Furono anni bellissimi.

Una sera le disse:

- Sto  invecchiando,  sai? Tu  invece  sei  sempre  giovane  come allora. -

- Per me sei sempre uguale, perché ti amo. -

- Cosa succederà quando sarò morto? -

- Zitto! -  rispose lei,  chiudendogli dolcemente  le labbra  con l'indice - Lo vedrai. - sussurrò poi.

La fitta di dolore lo aveva  piegato in due, all'improvviso.  Era riuscito a trascinarsi sino al letto  e a stendersi, in preda  ad un tremito incontrollabile.

La chiamò a bassa voce, ma lei non venne.

- Perché  mi  abbandoni  adesso? Non  vedi  che  sto  morendo?  - biascicò - Mi lasci solo proprio adesso? Aiutami! -

Un pensiero improvviso gli attraversò la mente: rovesciò il  capo e guardò il quadretto. La foto era là, solida e ben visibile. Smise allora di lottare contro  il freddo che  lo attaccava e  si lasciò andare  verso  il buio,  che  lo avvolse  e  lo  trasportò lontano... lontano...

Poi, ogni sensazione cessò.

 

La luce... (la vista...)

La memoria...

Una tempesta di ricordi si scatenò. Una confusione di premesse  e deduzioni gli diedero  la netta impressione  che la mente  stesse per esplodere, incapace di affrontare tanto in una volta sola. Volle comprimere la testa con le mani, ma non poté.

Il suo sguardo era rivolto in avanti, e non poteva spostarlo. Vedeva una  stanza  arredata  semplicemente  (ma  non  c'era  già stato?).

Vedeva il soffitto.

Cercando di forzare il ridotto angolo di visuale, colse a  destra e a sinistra una bianca parete, e gli sembrò di esservi  adagiato (o meglio crocifisso, poiché si trovava  in verticale). Sotto  di sé scorse una vivace coperta

Allora capì.

Era prigioniero in una fotografia (non avrebbe potuto dire quale, ma era sicuro che le ultime risalissero ai suoi quarant'anni,  al massimo).
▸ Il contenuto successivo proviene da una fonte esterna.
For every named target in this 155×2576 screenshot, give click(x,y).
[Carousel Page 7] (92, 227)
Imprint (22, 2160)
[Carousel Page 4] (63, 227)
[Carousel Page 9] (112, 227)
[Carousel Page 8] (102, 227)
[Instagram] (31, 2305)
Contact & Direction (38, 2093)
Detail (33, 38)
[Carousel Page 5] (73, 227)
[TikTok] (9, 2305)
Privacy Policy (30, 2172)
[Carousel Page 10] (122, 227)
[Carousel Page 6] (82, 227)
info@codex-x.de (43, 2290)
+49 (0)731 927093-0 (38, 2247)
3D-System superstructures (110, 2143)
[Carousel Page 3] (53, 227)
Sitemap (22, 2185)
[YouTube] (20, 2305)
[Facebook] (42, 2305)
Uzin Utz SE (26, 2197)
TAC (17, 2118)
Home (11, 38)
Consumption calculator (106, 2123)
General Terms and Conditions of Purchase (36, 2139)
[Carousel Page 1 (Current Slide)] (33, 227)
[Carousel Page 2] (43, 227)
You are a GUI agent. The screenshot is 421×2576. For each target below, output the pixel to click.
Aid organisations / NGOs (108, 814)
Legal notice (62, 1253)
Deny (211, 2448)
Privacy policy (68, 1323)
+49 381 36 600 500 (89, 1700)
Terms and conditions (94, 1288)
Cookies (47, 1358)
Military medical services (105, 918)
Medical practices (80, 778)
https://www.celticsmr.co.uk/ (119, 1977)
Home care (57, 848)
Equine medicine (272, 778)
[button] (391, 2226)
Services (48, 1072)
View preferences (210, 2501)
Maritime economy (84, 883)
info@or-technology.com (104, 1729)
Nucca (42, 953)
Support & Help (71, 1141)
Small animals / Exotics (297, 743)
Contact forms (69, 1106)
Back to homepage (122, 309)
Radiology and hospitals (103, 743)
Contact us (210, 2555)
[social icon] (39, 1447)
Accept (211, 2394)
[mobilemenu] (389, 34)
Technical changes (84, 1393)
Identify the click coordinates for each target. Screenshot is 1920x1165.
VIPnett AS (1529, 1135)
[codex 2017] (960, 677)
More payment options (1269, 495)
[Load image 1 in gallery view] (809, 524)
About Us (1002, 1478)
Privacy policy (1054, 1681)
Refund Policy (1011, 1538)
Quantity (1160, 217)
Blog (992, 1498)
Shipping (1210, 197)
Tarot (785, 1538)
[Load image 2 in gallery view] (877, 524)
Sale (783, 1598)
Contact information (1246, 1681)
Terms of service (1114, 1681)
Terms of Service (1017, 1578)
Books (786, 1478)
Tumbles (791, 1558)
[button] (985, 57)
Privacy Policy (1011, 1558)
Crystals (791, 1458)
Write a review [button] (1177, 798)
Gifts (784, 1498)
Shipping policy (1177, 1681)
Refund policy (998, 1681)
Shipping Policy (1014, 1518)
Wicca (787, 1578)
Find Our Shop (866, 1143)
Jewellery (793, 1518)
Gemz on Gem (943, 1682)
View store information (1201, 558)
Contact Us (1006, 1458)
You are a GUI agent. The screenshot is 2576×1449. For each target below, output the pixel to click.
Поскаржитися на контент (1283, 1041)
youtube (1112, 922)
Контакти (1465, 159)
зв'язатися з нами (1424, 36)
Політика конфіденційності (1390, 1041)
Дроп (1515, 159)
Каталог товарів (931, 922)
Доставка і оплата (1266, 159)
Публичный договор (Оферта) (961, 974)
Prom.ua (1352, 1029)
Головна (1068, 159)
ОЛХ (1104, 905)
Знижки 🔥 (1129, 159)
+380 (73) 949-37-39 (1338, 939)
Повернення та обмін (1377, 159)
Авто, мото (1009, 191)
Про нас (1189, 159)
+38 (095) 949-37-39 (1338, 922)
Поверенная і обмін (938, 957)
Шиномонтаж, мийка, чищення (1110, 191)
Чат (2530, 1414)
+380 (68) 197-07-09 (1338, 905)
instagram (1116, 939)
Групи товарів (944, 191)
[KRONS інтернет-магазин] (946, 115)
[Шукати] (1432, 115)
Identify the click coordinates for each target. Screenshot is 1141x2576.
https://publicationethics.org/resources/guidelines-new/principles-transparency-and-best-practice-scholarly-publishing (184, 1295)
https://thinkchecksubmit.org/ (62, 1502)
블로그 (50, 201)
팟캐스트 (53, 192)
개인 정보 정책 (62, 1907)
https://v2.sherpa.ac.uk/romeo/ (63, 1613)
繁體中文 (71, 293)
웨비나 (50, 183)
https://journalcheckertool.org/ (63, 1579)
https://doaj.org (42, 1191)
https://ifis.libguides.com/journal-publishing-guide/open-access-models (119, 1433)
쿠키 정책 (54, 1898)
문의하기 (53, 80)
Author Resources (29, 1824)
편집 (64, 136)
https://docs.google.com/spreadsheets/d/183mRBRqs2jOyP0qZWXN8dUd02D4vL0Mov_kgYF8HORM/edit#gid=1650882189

Non cercò, come era solito fare, di analizzare la situazione. Non voleva concludere di essere morto e  di essere tornato da  chissà dove, e chissà per quale motivo. Si limitò ad aspettare, sorretto da un sentimento che (adesso lo  sapeva) poteva sfidare le  leggi naturali.

Fissò la porta che si apriva.

La donna entrò e guardò direttamente verso di lui: l'antica dolcezza  lo  invase, e  sentì  che adesso  gli  avrebbe parlato.